SEven our staring at the poker face of the perpetual foreign minister, who actually has nothing to say, and our tense wait for the decision of the great leader, who reserves the last word here, as in general, during the completely unfounded, demonstrative public march of his now war-tested troops still goes on, contributes to dumbing down and at the same time has something paralyzing. And that is of course part of the calculation.
With us staring like rabbits at the snake and ending up seeing the mere “averting an invasion” that is supposedly unplanned as a diplomatic success, Putin has already achieved some fairly broad goals: Not just the de facto acceptance of the formal annexation of Crimea and the incorporation and rearmament of pseudo-republics in Donbass. On the contrary, it has become an established fact that Belarus has sunk back into the status of a semi-sovereign vassal and is available as a military deployment area at any time – be it against Ukraine or for any actions against the Baltic republics and against Poland, as recently with the cynical game with the refugees who have flown in.
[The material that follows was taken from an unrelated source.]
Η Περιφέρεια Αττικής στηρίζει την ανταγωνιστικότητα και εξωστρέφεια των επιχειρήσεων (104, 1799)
And all of this seems just the prelude to a larger geopolitical power game aimed at Europe, the West and the world at large. I’m afraid Michael Thumann summed up the situation in the current issue of “Zeit”: Vladimir Putin by no means wants to go back to the days of the Cold War, of solid camp formations, secure zones of influence and a mutually guaranteed balance of terror (which, however, itself is a far too idyllic image of that “Cold War” fought in Asia and Africa in great, murderous proxy wars). Instead, according to Thumann, Putin wants “to move forward into the irregularity of the 21st century, in which military strength and national unity are what count most.” His ultimatum demands, which were declared more or less non-negotiable, and the “red lines” drawn far in front of and around Russia, which delineate a zone of reduced sovereignty stretching from Scandinavia via the Balkans to the Black Sea, are ultimately leading to a revision of the treaties and agreements signed by the previous Moscow governments in the 1990s between the successor states of the Soviet Union and the disintegrating Warsaw Pact and the countries of the Western Alliance – and contrary to the image of “NATO advances”, a phase of unprecedented, mutual withdrawals, disarmament and cooperation.
Like a driven man, he rushes from one Pyrrhic victory to the next
Such a renegotiation, dictated by Russia’s alleged “security needs”, would be – at least in its intention – the instrument for detaching Western and Central Europe, which is allegedly dominated by America, from its Atlantic anchors and its countries individually or jointly in a new, “from Lisbon to Vladivostok”. In it, the overwhelming military and geopolitical weight of Russia would come into its own much more than today. And only from this position could it again face the United States as a world power sinking into chaos and at the same time challenged by China “on an equal footing” – and hopefully China itself too.